De acordo com um comunicado oficial, será realizado um comboio especial de passageiros com partida da cidade de Maputo para Magude, esta terça-feira, 27 de Janeiro, às 09h00. O regresso está previsto para quarta-feira, 28 de Janeiro, à mesma hora. O comboio terá capacidade para transportar até 1.200 passageiros.
Por se tratar de uma operação de emergência, a empresa Caminhos de Ferro de Moçambique (CFM) irá aplicar uma tarifa reduzida de 50 meticais por viagem, correspondente a 50 por cento do valor normal do bilhete, com o objectivo de facilitar a mobilidade das populações afectadas.
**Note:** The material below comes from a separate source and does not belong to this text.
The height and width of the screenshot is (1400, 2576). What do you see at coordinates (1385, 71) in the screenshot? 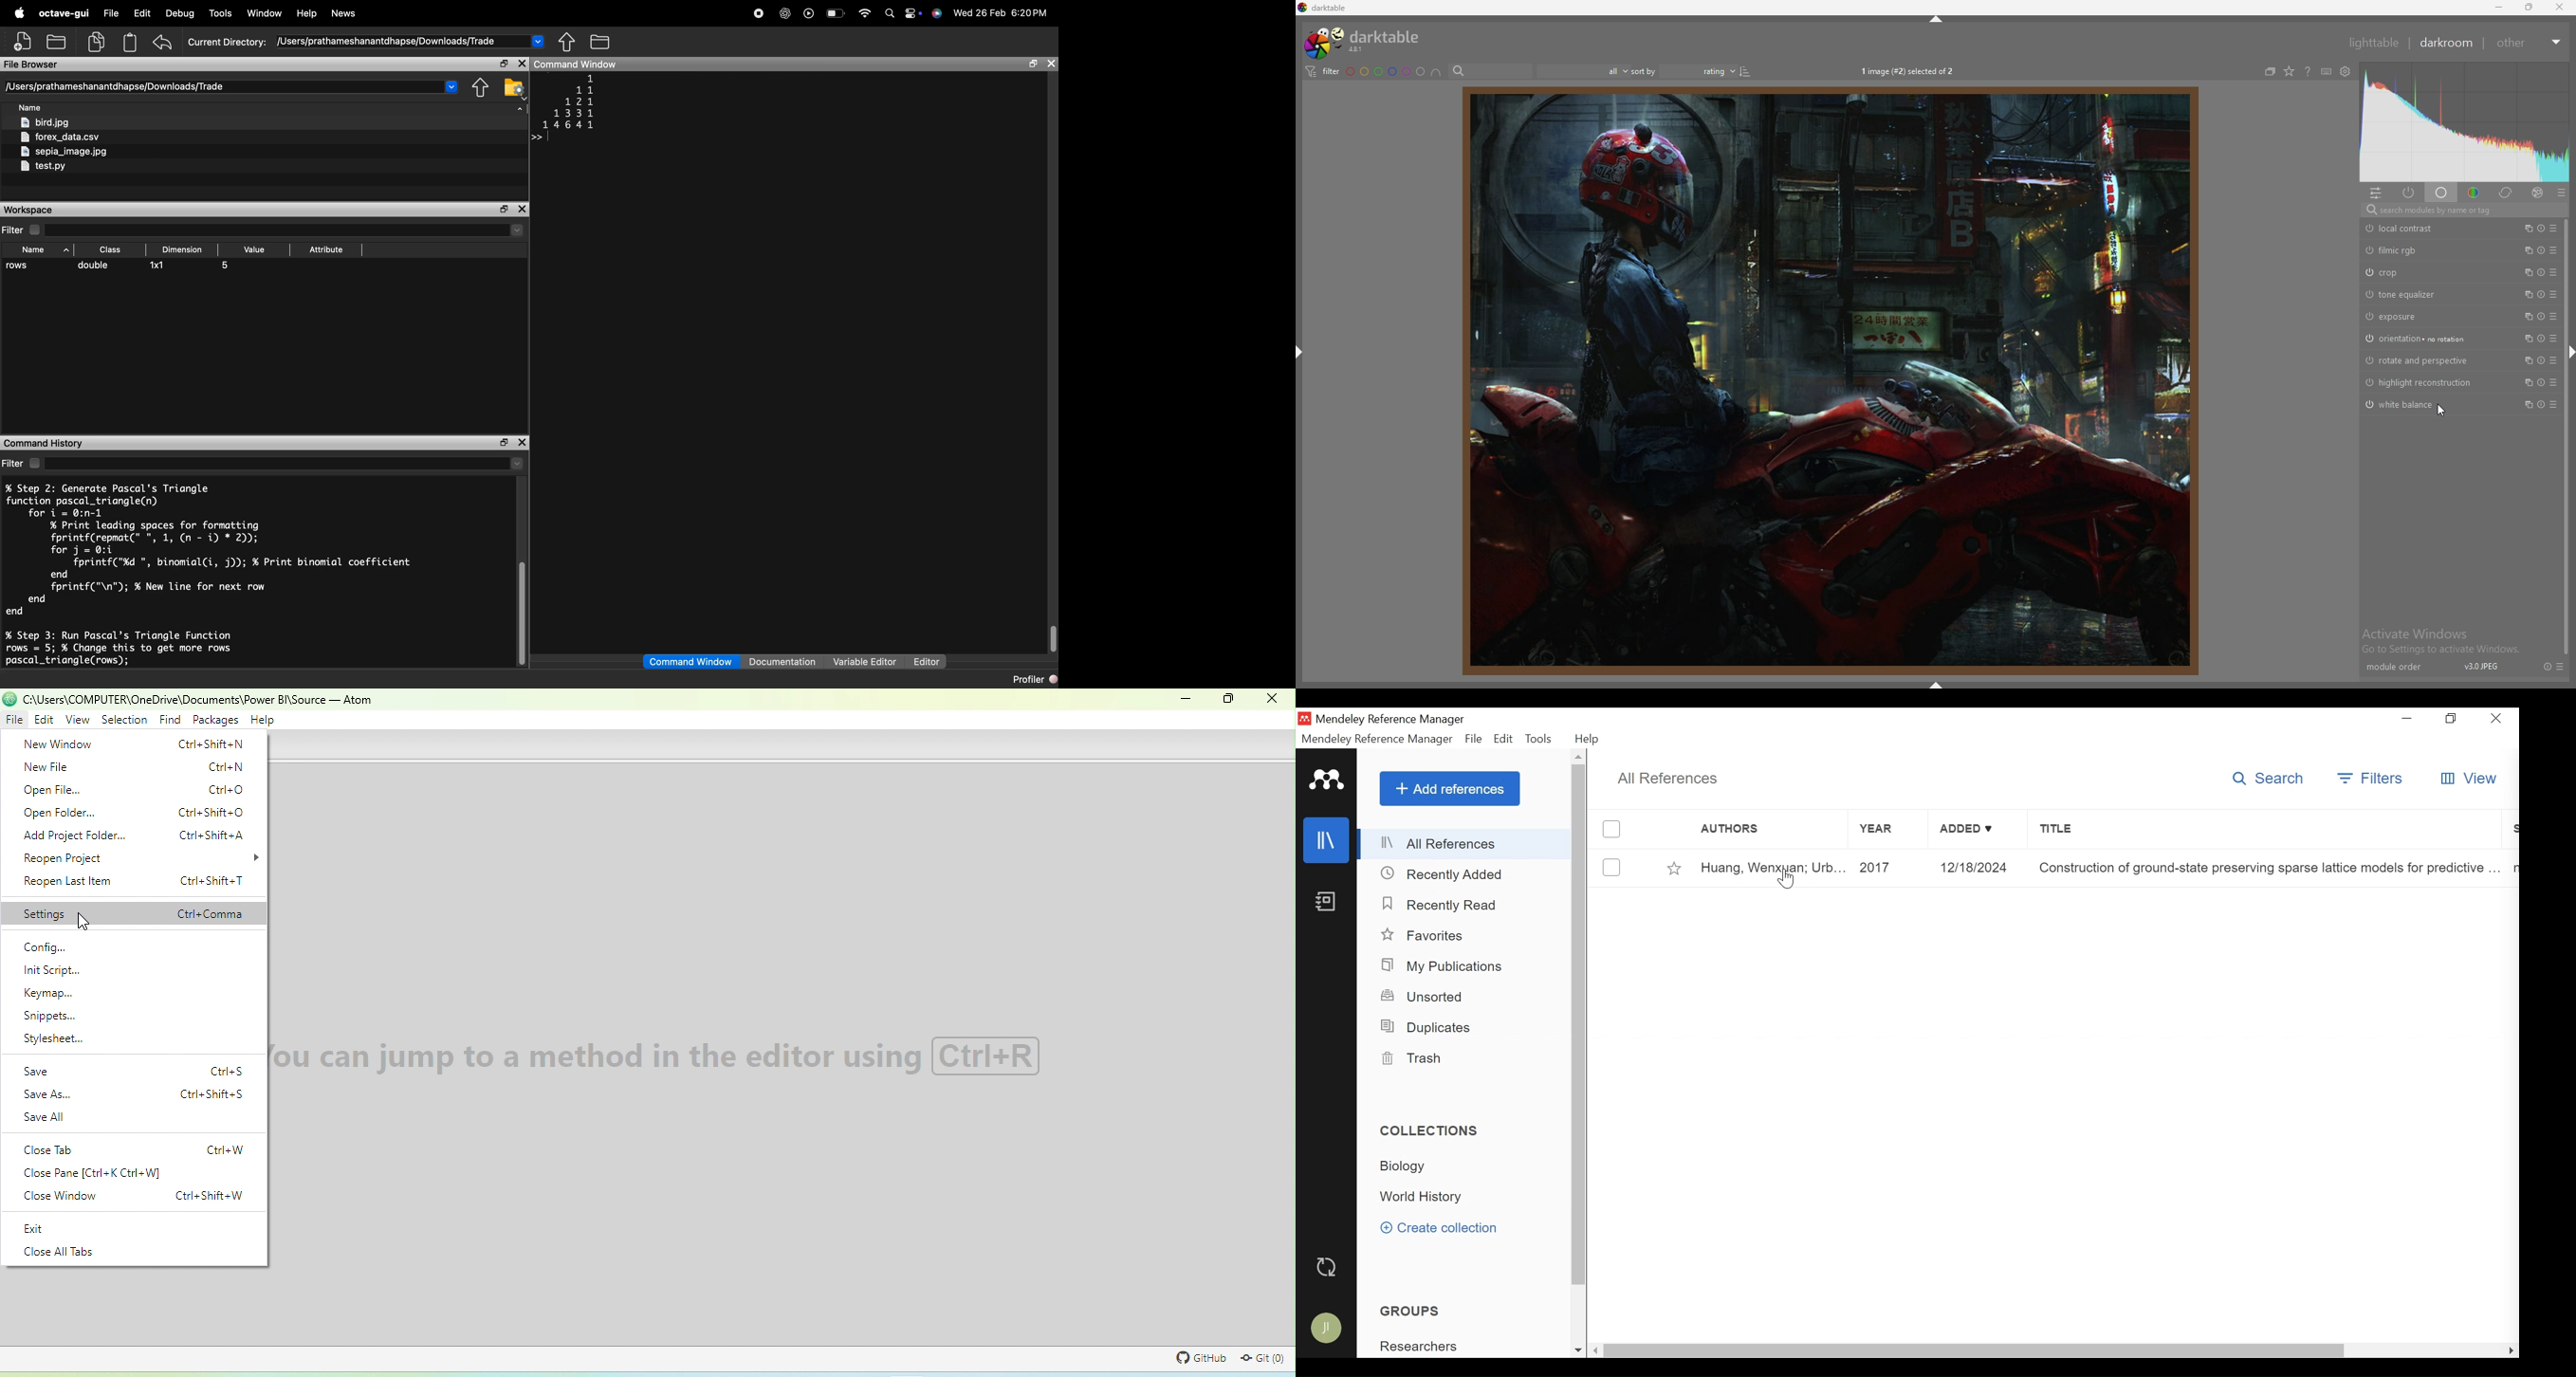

Adicionalmente, os CFM irão disponibilizar um comboio especial de mercadorias para o transporte de carga essencial. Este serviço parte na quarta-feira, 28 de Janeiro, às 05h00, da estação da Matola Gare, na cidade da Matola, com destino a Magude. O comboio irá rebocar vagões de carga e duas carruagens destinadas aos acompanhantes, estando o regresso previsto para quinta-feira, 29 de Janeiro.
Entretanto, no âmbito das acções de apoio humanitário, o Ministério dos Transportes e Logística informou igualmente a partida, esta segunda-feira, 26 de Janeiro, de uma embarcação a partir da cidade de Maputo, transportando produtos de ajuda humanitária com destino ao porto de Chongoene, na província de Gaza. O regresso da embarcação à capital do país está previsto para quinta-feira, 29 de Janeiro, transportando passageiros.
A embarcação tem capacidade para 150 passageiros e será aplicada uma tarifa social no valor de 300 meticais, visando garantir o acesso ao transporte em contexto de emergência humanitária.
As medidas enquadram-se nos esforços do Governo para mitigar os impactos das cheias e assegurar a circulação de pessoas e bens nas zonas afectadas.